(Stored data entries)
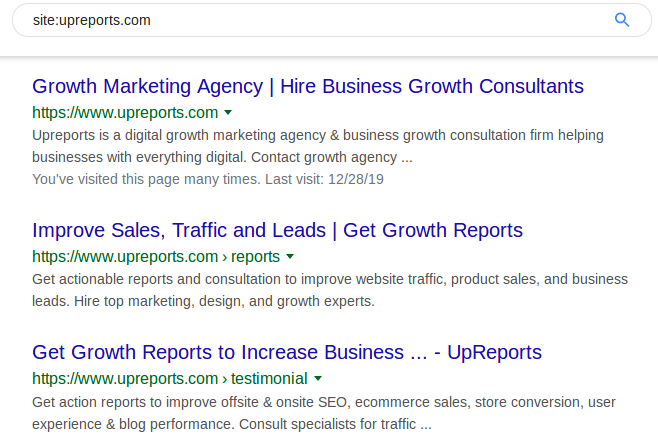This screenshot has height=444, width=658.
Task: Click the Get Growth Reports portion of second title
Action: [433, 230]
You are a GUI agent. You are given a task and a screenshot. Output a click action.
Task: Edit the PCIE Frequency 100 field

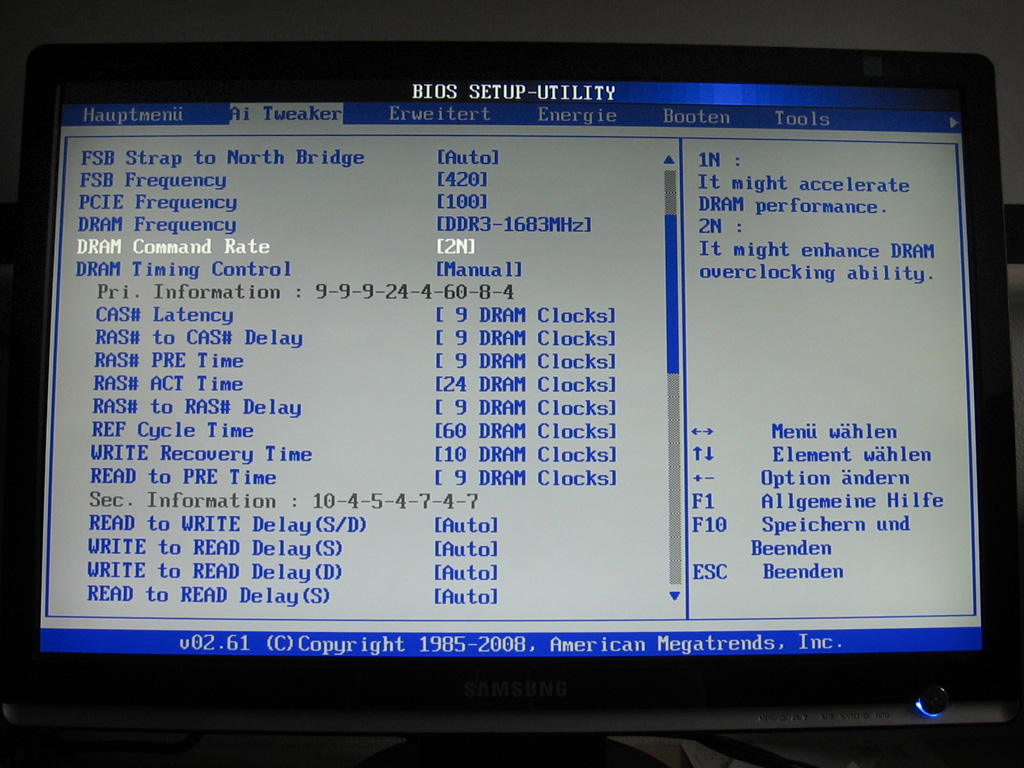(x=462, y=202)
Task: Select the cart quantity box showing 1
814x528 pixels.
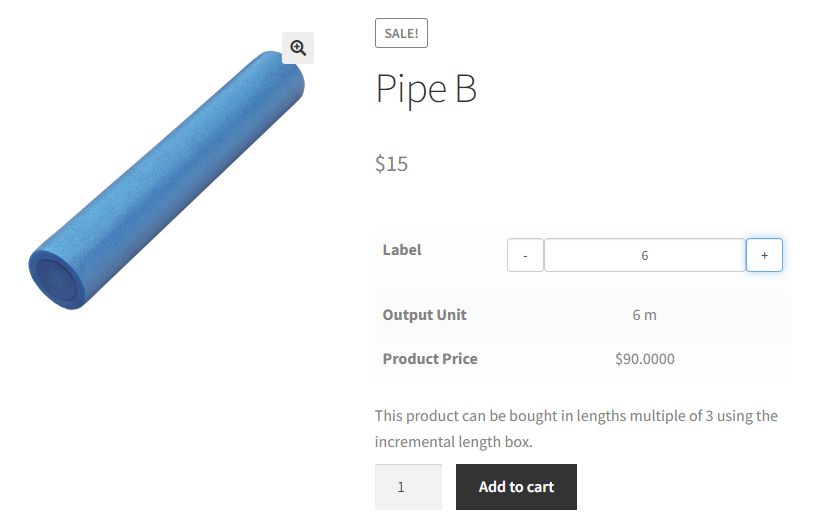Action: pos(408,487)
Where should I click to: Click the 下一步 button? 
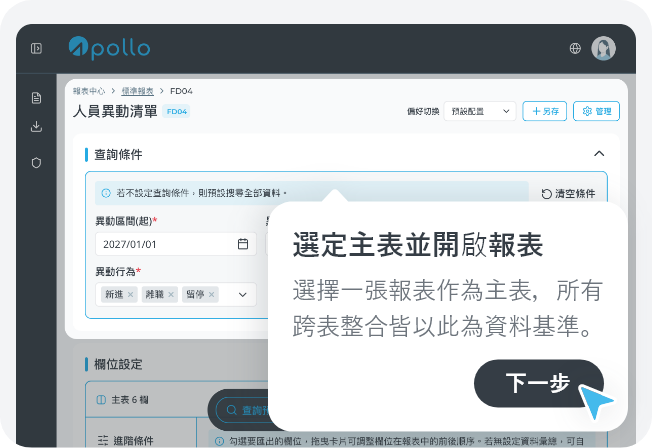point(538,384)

### Assignment
From the line with "814x528 pixels." to the last line above, restate each line word for word, but skip the pictures.

### Task response
814x528 pixels.
Action: pos(408,487)
Where should I click to: Click the 下一步 button? 
point(538,384)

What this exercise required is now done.